*** TASK MATERIAL

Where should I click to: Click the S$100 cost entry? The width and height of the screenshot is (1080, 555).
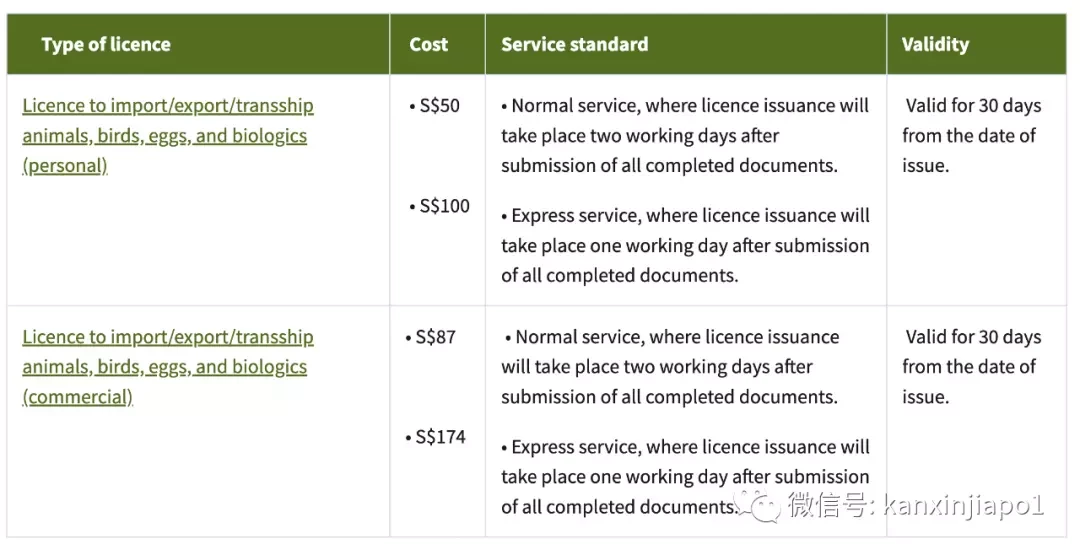point(439,206)
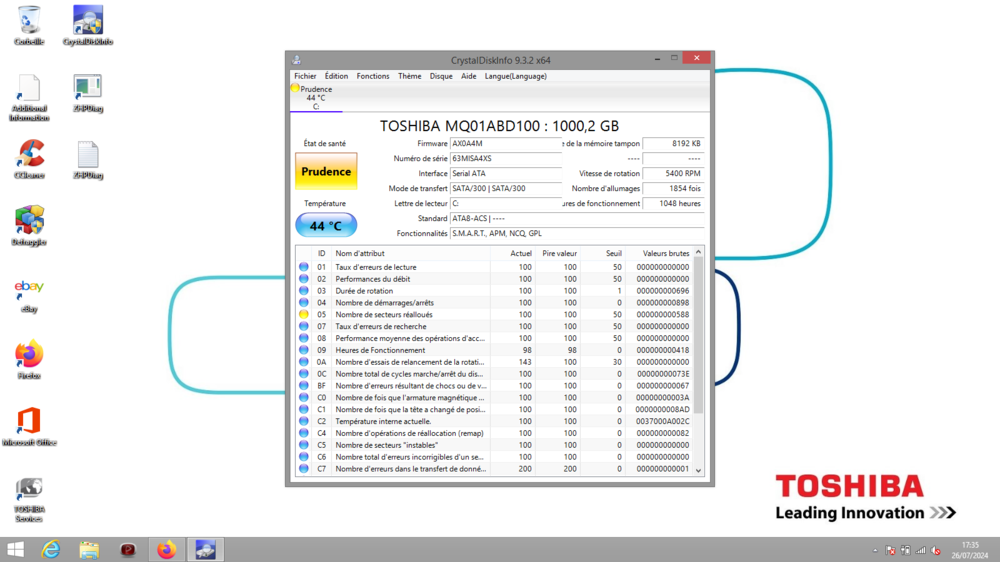Click the yellow Prudence health status button
1000x562 pixels.
pos(326,171)
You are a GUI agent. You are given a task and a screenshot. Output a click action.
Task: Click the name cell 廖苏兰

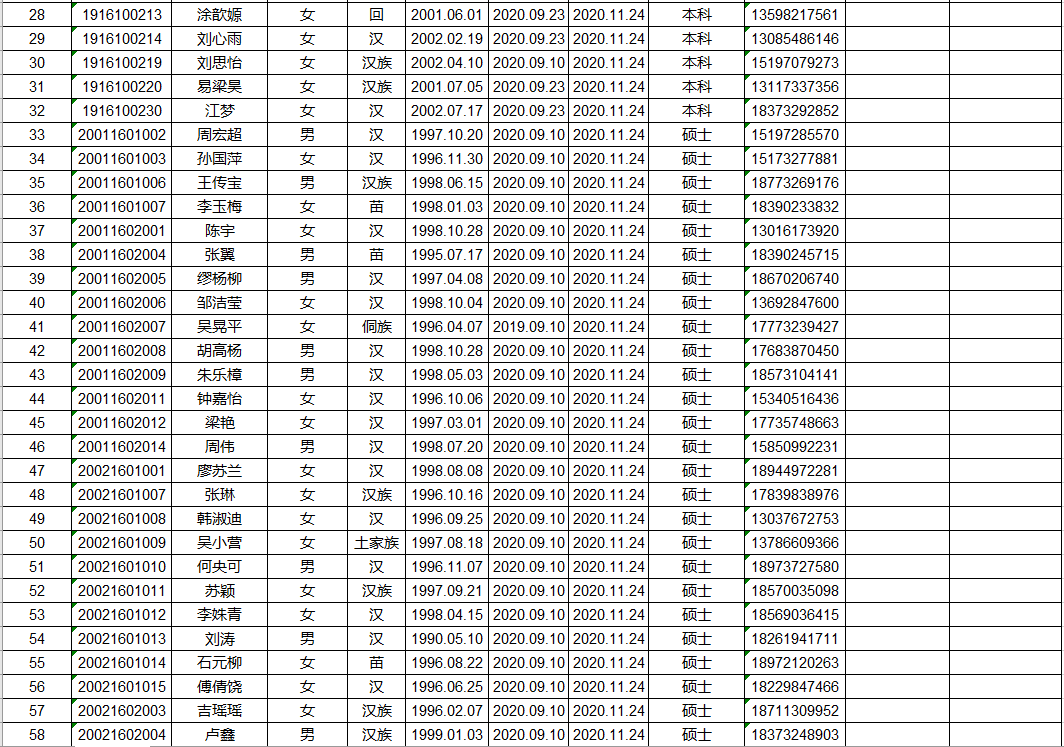click(219, 471)
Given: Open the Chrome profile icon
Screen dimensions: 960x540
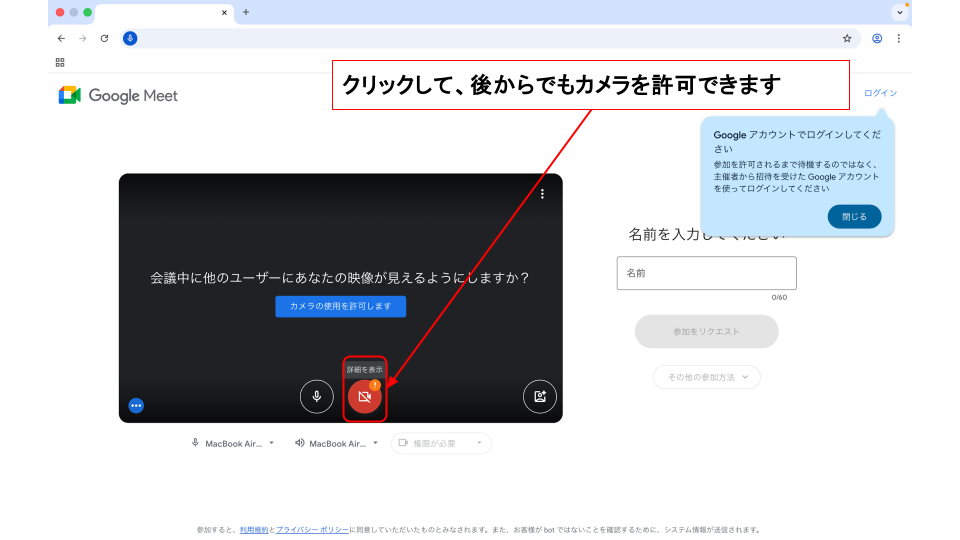Looking at the screenshot, I should [877, 39].
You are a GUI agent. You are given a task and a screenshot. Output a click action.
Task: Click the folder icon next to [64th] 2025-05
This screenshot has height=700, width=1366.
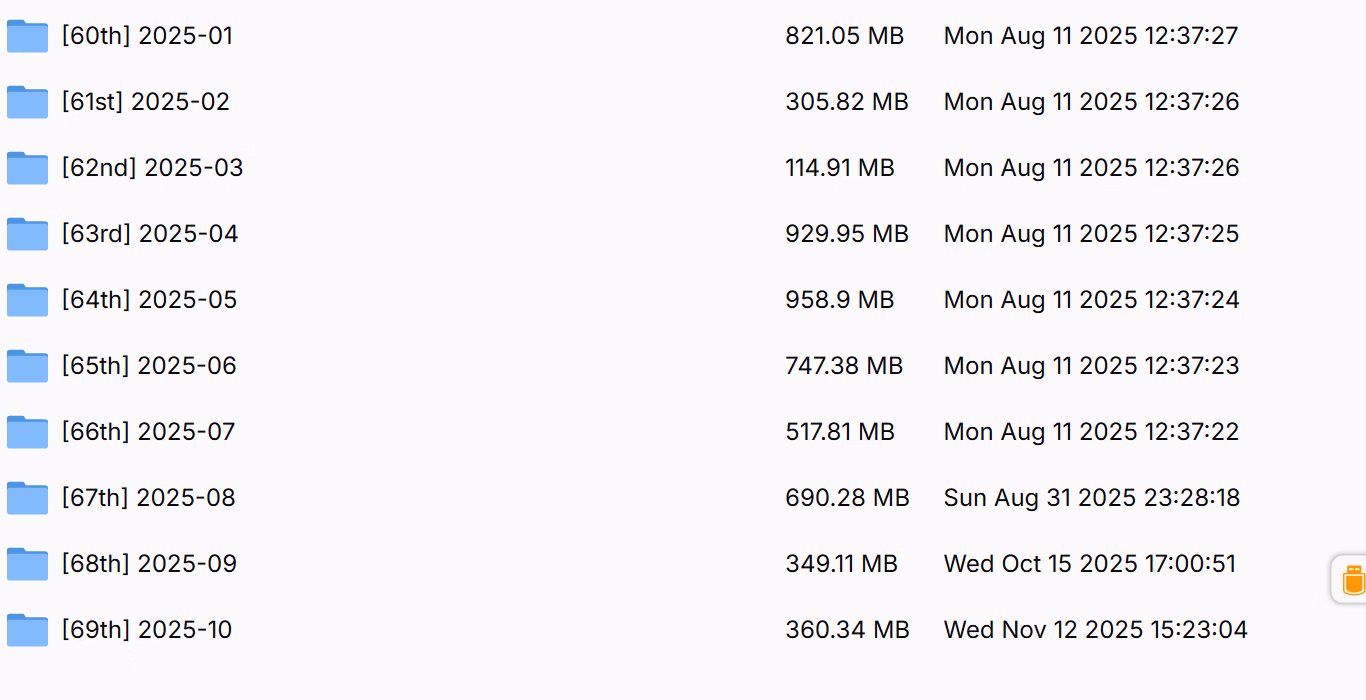(x=27, y=300)
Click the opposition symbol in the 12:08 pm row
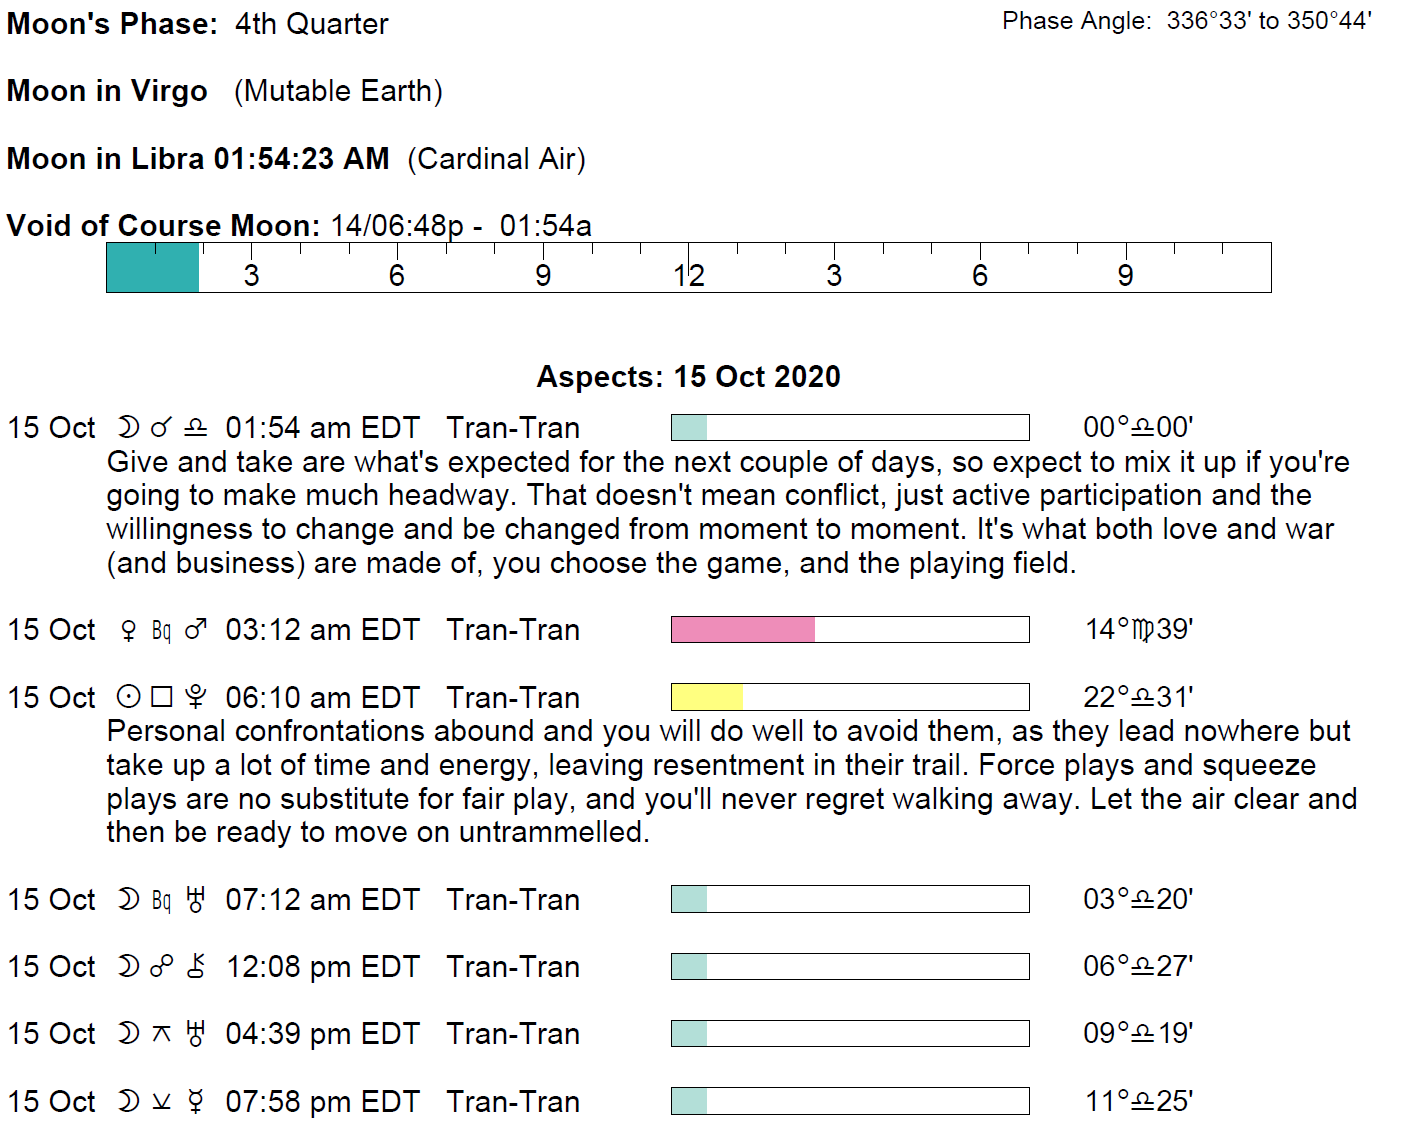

******

All lines in the entries above that hold the word "icon" need to be copied.

Given: Open the Chrome profile icon
Task: Click the folder icon next to [64th] 2025-05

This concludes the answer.